We believe academic degrees or experience in the disciplines taught, and passion for that subject are the most important tools for inspiring deep content understanding in students. Our selective hiring process screens for candidates who are committed to sharing their expertise and helping students become the best versions of themselves. All final candidates are invited to conduct a Teacher Demo, where Heads of School assemble classes of our students and administrators, and candidates are given the opportunity to teach a lesson, challenge students, show their subject expertise, as well as show their ability to communicate high-level subject matter to young students.
Our students take these sessions seriously; they know their feedback weighs heavily in our hiring decisions. Some new faculty members have been teaching for years in school or university settings. Others are leaving a research lab or corporate job to leap into a new career and share their experience and applied knowledge with BASIS Independent students.
#8 – What is your student-to-teacher ratio in the classroom?
TK and Kindergarten will have around 21 students to two teachers per classroom. Grades 1 – 4 will have around 26 students per class with a Learning Expert Teacher (LET) that stays with them throughout the day and an individual Subject Expert Teacher (SET) that joins their class for each subject. Grade 5 and above will also have around 26 students but have an individual Subject Expert Teacher for each subject.
#9 – How do you teach soft skills such as empathy, confidence, self-control, and self-awareness?

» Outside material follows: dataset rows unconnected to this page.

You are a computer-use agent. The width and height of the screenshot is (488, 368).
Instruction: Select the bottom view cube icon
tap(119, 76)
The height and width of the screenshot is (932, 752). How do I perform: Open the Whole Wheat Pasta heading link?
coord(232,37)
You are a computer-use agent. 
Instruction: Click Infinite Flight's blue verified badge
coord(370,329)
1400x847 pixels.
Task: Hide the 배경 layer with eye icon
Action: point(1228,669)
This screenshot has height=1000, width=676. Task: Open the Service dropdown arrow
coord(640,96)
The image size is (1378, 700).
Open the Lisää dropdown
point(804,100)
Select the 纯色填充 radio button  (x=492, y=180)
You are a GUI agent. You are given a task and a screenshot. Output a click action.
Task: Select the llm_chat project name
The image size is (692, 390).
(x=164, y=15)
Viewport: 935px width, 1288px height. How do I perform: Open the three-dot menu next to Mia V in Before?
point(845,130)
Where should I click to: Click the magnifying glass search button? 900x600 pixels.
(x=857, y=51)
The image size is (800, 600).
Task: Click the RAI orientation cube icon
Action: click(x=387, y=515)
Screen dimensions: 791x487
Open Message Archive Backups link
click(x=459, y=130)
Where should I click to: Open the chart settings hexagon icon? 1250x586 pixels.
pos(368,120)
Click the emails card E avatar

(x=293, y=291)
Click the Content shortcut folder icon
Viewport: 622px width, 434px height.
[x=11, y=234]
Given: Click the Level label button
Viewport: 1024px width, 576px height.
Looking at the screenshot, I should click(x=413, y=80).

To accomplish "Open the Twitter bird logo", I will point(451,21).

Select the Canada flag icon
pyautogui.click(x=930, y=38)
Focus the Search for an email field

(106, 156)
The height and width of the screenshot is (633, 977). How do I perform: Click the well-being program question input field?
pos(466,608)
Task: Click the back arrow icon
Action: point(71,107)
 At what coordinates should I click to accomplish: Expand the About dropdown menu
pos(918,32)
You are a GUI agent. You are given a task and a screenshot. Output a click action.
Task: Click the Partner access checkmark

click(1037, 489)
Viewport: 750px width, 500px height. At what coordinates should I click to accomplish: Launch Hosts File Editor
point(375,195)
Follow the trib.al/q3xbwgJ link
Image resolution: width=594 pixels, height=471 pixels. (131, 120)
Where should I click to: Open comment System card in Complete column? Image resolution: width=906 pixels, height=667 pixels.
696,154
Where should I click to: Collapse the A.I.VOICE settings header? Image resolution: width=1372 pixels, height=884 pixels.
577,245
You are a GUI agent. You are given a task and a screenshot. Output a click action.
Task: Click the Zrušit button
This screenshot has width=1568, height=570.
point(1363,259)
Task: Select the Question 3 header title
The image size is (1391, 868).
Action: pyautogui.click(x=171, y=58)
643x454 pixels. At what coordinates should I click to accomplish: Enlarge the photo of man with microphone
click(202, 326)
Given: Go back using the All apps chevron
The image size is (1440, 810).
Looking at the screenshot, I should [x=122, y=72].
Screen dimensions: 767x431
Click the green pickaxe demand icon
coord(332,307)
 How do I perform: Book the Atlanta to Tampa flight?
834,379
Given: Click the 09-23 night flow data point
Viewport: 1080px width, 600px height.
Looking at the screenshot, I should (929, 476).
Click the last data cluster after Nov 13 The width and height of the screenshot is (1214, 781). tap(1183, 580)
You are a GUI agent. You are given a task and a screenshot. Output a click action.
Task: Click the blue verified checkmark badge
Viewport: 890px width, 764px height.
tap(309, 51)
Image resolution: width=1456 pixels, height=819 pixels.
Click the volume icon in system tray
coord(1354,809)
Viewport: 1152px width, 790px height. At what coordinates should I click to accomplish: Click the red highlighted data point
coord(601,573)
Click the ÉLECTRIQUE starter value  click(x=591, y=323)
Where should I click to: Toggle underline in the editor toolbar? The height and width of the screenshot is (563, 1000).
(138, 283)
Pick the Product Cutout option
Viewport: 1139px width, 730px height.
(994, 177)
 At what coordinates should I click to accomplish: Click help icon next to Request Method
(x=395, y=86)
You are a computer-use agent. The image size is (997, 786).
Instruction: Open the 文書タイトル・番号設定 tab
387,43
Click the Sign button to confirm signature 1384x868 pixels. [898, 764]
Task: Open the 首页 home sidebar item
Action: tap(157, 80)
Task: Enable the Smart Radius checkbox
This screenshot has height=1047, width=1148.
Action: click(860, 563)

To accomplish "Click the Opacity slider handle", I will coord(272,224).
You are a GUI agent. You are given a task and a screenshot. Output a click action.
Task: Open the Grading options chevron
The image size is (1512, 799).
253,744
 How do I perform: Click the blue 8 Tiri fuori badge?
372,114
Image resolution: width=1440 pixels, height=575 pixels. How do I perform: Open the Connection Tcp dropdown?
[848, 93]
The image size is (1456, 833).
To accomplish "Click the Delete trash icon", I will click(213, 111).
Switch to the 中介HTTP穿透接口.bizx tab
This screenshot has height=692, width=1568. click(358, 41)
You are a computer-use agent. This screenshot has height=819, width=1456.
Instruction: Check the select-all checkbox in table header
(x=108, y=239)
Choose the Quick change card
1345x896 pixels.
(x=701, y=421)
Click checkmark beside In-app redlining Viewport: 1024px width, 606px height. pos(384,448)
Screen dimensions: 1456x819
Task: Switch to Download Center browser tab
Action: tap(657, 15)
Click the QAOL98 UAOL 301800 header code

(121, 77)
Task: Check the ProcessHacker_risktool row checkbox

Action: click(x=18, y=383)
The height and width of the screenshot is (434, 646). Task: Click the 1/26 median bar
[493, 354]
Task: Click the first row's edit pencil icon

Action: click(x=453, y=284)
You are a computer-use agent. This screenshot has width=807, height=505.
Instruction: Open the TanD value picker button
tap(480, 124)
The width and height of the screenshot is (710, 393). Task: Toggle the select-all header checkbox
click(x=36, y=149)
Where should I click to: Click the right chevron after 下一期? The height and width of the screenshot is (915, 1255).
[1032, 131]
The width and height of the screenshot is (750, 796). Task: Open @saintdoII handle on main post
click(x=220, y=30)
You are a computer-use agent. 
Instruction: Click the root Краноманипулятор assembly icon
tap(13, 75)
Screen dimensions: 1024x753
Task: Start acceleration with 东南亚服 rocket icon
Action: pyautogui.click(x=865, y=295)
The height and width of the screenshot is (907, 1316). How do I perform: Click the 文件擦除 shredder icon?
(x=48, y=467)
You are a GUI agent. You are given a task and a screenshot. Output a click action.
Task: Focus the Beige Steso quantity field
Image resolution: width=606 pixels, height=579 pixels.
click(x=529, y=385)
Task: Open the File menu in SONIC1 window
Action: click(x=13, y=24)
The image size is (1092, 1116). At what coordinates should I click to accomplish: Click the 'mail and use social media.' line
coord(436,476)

We believe that these skills begin at home and we rely on our parents and guardians to work in partnership with us to enhance social emotional learning. On the school side, students are a part of a learning community, one that gives the opportunity for young adults to better themselves, have achievements, have failures, learn lessons, etc. One of the unique things about our program is that we implement an SEL (social emotional learning) curriculum starting in TK that is regularly taught as part of the school day.
Whether it be their behavior in the hallways, participating in class discussions, or connecting with friends during lunchtime or after school, they are learning these lessons through their relationships with their teachers and fellow students. It’s a daily journey and one that reminds students of the community they are a part of, and the respect we require them to show other people and themselves.
#10 – How does the school communicate with families about campus life and events?
Our parents and guardians are a valued part of our community and we strive to keep them updated regularly about day to day school life. Most of our communications occur on a platform called ParentSquare. Your family will be updated weekly through our School Newsletters and “Friday Photos”. These weekly ParentSquare publications keep you informed and entertained with lively tidbits from around our campuses. We also post regularly about upcoming campus events and updates.
Families at the Lower School will also receive weekly newsletters with updates from their student’s Learning Expert Teacher to ensure they are best able to support their students through their studies. Starting in grade 9, our students have access to StudentSquare, which provides them with the same content and resources our families access through ParentSquare.
Families are also invited to regular Administrative Office Hours to connect with our teams at both Lower and Upper School campuses both virtually and in person! We are so excited to stay connected with you!